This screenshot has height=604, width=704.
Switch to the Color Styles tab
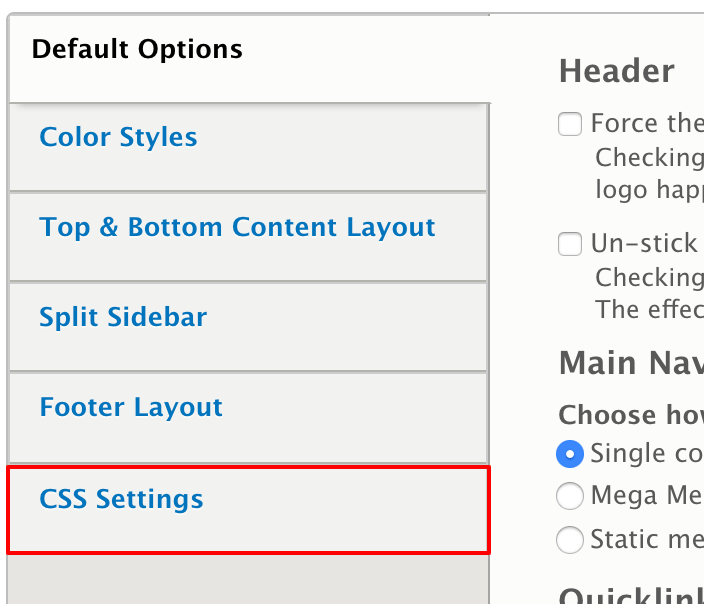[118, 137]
---
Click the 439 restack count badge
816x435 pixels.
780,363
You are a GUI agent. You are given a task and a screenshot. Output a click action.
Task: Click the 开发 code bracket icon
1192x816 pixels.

▶ [TASK BRIEF]
Please go through the material and return each line where the word "screenshot" appears.

▶ [REPLY]
This screenshot has height=604, width=704.
You are a GUI agent. You are given a task and a screenshot. Output a click action.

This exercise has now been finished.